Emerging graduate research at Concordia seeks to turn pulp mills into dynamic biorefineries
October 28, 2014
By Christian Durand

Damien Biot-Pelletier: “Concordia is the only place in Canada that offers applied research opportunities like this.” Damien Biot-Pelletier: “Concordia is the only place in Canada that offers applied research opportunities like this.” | Photo by Concordia University

How can a struggling industry like pulp and paper in Canada be revived? According to Damien Biot-Pelletier, a Concordia PhD candidate in biology, the answer lies in synthetic biology.

“One of the by-products of pulping wood is what’s called spent sulfite liquor, which is extremely toxic,” says Biot-Pelletier, who participates in BioFuelNet Canada, a network that brings together the Canadian biofuels research community to address the challenges of an advanced biofuels industry.
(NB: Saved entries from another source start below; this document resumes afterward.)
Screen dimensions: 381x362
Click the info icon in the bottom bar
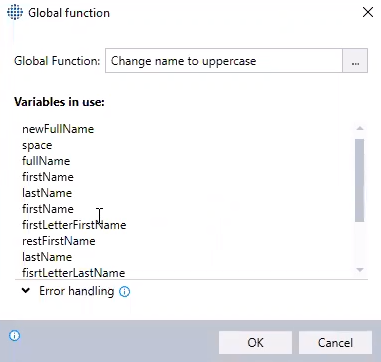(x=14, y=335)
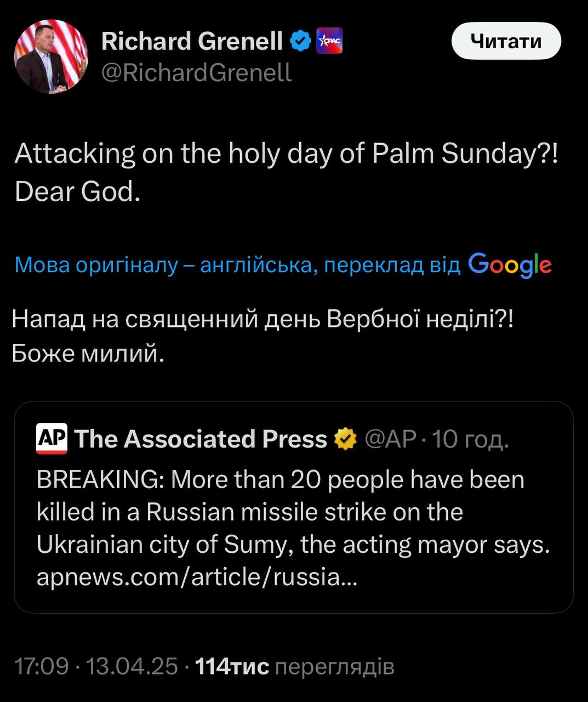This screenshot has height=702, width=588.
Task: Click the Ukrainian translated tweet text
Action: tap(262, 336)
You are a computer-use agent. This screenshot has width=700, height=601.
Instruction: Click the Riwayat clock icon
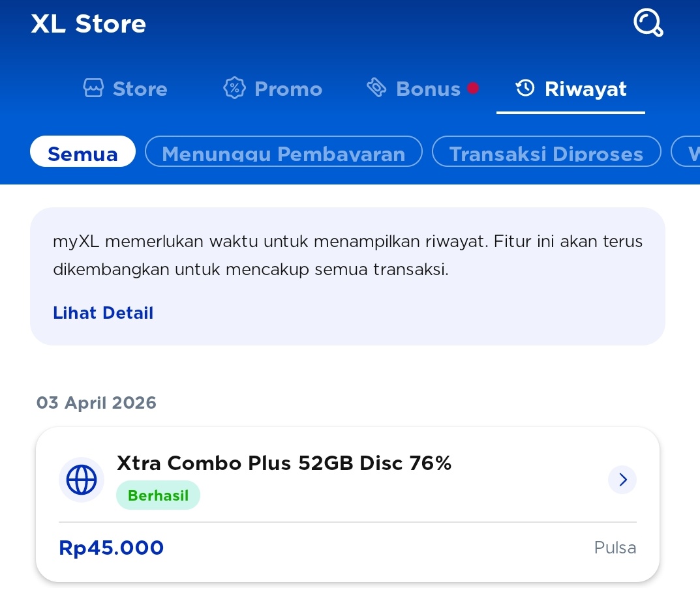(525, 87)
“What my research is looking at is transforming this toxic product into biofuel. The net result for a pulp or paper mill would be that they could essentially become biorefineries and generate new streams of income from transforming waste and wood into green energy.”

In his lab at the Centre for Applied Synthetic Biology, Biot-Pelletier is building on the findings of a previous Concordia grad student: Dominic Pinel, who produced a strain of yeast that is resistant to sulfite liquor and transforms its sugars into ethanol — a biofuel. 

Biot-Pelletier is now trying to discover what exactly made that specific strain of yeast resistant, so the knowledge can be applied to other yeast strains and other toxic mixtures.

“I’m taking the differences between this strain and wild yeast, and reintroducing them into wild yeast to see if it confers resistance and to what degree this is significant,” he says.

“Once this is figured out, it can be used to engineer yeast resistant to toxic mixtures similar to sulfite liquor, and be applied to create biofuels.”

Biot-Pelletier says ethanol can be used to power vehicles, but due to the amount of energy required for production, it’s not the greenest biofuel out there. “What I’m really hoping is that this research can be applied to the production of other biofuels, such as butanol and biodiesel. These fuels contain a lot more energy than ethanol, making them greener options.” 

The potential for producing environmentally friendly technology in the emerging field of synthetic biology is part of what drew Biot-Pelletier to Concordia.

After completing a Master’s at McGill University in microbiology and immunology, he was itching to undertake applied research that could make a difference. “I knew I wanted to get into synthetic biology and Concordia’s Centre for Structural and Functional Genomics is the only place in Canada that offers applied research opportunities like this.”

For Biot-Pelletier, the real potential of his research lies in restoring balance in an industry that puts so much pressure on the environment. “Right now we are burning biomass from the ancient past and releasing carbon into the atmosphere. When you produce fuel from biomass, you insert our fuel consumption into the natural carbon cycle.”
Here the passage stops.